The number of individuals exiting doesn’t matter as much as who they are: corporate insiders. “A total of 3,500 insiders at Russell 3000 companies have unloaded their own stock in the last three weeks, while 467 purchased shares,” reported The Wall Street Journal.
A corporate insider, often a CEO or CFO of a publically traded company, has unique insight into the future of their business. Insiders are often free to buy and sell shares of their company at will, though trading based on non-publically available information is illegal.
The dichotomy between the behavior of ordinary shareholders and insiders has left many to speculate if the corporate leaders of the world are playing a game of wait and see. Information available on KINFO helps to answer some of these questions. Let’s take a closer look.
A Deeper Dive Into Insider Trading
Much of the most recent insider activity listed on KINFO matches the findings reported in The Wall Street Journal. However, the difference with KINFO is the up-to-date reporting that’s difficult to find elsewhere. Moreover, we offer granular-level insights across the range of C-Suite executives at publically traded companies. With this information, you have first-hand data on the trend, frequency, and amounts of insider trading. This data empowers ordinary investors to take clues from those on the ground floor.

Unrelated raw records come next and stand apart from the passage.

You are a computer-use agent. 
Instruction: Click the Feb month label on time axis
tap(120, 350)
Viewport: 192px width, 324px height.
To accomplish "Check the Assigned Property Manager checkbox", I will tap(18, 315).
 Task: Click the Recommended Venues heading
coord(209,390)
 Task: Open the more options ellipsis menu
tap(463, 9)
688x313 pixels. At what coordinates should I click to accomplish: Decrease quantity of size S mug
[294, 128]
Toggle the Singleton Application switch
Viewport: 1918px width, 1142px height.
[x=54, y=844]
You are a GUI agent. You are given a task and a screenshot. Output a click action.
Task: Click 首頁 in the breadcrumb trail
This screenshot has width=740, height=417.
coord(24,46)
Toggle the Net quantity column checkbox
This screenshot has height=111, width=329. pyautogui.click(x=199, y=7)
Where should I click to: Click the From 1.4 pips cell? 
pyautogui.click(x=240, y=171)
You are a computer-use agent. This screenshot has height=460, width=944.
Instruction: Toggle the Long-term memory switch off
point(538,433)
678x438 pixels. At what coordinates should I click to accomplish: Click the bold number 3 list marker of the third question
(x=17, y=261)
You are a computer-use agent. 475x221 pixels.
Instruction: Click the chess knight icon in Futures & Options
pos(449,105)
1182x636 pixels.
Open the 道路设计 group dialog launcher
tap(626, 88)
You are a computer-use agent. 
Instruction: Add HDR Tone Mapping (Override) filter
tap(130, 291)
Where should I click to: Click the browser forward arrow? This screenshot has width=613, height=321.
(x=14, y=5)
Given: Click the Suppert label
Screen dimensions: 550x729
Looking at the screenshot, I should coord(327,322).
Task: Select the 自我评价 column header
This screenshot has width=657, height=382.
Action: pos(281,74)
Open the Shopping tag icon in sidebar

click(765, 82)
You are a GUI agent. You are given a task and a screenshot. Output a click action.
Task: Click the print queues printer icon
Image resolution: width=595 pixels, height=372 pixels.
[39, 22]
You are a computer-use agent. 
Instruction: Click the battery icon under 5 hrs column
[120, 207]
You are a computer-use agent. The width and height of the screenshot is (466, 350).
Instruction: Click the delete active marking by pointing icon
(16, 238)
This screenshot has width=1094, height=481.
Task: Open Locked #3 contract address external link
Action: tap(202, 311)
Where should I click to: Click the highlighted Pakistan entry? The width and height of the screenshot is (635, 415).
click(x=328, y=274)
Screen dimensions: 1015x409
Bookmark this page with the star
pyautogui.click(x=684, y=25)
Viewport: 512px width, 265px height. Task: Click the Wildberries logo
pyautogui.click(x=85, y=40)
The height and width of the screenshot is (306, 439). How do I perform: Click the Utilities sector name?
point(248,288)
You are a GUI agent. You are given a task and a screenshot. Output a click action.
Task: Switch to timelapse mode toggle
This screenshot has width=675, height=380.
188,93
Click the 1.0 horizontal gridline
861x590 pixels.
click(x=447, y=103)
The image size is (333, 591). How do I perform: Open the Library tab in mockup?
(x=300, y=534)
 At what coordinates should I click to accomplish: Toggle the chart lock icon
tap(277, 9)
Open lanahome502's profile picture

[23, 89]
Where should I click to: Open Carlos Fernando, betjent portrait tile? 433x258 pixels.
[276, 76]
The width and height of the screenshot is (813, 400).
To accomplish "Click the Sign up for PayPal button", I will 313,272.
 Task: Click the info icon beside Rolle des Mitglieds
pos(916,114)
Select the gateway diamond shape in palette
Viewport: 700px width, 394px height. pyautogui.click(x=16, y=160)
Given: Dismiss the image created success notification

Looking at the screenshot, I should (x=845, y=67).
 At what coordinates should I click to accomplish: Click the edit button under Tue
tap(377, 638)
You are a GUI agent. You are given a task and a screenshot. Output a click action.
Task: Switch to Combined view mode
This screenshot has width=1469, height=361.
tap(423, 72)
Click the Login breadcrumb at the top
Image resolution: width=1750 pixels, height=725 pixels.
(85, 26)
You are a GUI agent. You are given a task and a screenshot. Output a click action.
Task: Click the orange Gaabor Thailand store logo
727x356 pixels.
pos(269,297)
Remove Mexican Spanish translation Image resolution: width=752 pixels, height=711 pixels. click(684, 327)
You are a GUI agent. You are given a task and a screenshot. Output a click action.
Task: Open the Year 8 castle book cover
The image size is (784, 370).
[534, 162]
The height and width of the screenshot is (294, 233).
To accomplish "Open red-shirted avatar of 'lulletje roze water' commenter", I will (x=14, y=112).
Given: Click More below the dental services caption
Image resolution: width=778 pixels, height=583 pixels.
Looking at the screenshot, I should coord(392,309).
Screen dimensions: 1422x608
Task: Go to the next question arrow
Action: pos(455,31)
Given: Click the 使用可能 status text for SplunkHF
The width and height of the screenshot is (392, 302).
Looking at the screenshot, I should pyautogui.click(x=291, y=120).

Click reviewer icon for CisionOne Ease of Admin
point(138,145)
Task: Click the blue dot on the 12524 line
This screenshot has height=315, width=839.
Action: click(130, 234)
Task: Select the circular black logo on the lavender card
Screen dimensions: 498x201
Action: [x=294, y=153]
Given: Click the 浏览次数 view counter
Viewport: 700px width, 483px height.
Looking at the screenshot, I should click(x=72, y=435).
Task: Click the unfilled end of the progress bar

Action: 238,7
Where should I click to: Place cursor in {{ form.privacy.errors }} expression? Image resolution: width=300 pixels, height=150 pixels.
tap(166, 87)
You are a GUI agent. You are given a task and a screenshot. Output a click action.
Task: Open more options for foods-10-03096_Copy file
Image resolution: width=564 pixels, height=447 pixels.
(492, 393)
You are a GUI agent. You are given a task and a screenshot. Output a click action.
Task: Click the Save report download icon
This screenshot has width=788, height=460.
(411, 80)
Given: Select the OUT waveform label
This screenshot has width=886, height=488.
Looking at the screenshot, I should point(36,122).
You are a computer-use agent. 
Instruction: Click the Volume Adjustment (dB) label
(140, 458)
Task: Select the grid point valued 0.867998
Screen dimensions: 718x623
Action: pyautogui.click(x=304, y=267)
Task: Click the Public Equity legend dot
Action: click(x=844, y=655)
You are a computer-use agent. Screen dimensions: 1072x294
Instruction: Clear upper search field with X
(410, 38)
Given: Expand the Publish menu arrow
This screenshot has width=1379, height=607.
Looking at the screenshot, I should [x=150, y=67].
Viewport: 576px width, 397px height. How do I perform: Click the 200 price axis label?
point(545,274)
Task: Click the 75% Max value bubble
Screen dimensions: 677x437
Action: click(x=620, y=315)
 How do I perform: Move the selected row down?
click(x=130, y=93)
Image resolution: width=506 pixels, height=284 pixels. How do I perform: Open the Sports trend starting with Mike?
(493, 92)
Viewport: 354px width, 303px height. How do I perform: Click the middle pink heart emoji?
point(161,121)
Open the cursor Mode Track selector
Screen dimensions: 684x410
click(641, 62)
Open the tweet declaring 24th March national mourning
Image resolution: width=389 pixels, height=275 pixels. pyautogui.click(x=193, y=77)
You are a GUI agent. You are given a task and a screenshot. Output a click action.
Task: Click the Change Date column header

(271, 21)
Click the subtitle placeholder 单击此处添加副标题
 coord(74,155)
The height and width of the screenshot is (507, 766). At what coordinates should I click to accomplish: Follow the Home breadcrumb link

With KINFO we can see to what extent insiders have sold shares. Limited selling among insiders is not necessarily a cause for concern. However, increasing selling among numerous insiders may portend problems. The aggregate data on KINFO puts the pieces of the picture together so you can see when these trends develop. In such cases, it may be time for a holder to take a closer look and reevaluate their position.
Insider transactions reported for Bank of America
This big picture approach is especially important for investors keeping an eye on insider trading. Why? Sometimes insiders are exercising stock options. This activity reflects on disclosed reporting as both a buy and sell. For this reason, viewing insider trades in isolation can be misleading.
Insider transactions showing size relative to their previous position
Additionally, many insiders opt to institute automatically triggered buy and sell activity. The purpose of such a system is to protect executives from trading outside the boundaries of SEC laws. The trend charts in KINFO empower investors with a holistic view that can inform smarter investing strategies.
Just as KINFO can help investors play defense, our data creates new was to build an offensive game plan. Experts and analysts project muted equity returns over the years. However, KINFO users can thrive by capitalizing on insider insights.
As these insiders take on more shares of their company, investors can rest assured that the leadership has “skin in the game.” This participation in the profitability of a company can create an excellent incentive for leadership to perform. This phenomenon is reassuring to investors.
Buying among those enmeshed in the company’s future speak louder than any analyst’s rating or buy/sell recommendation because insiders understand the fundamentals of the firm better than anyone. KINFO, in effect, puts you in the room with the management.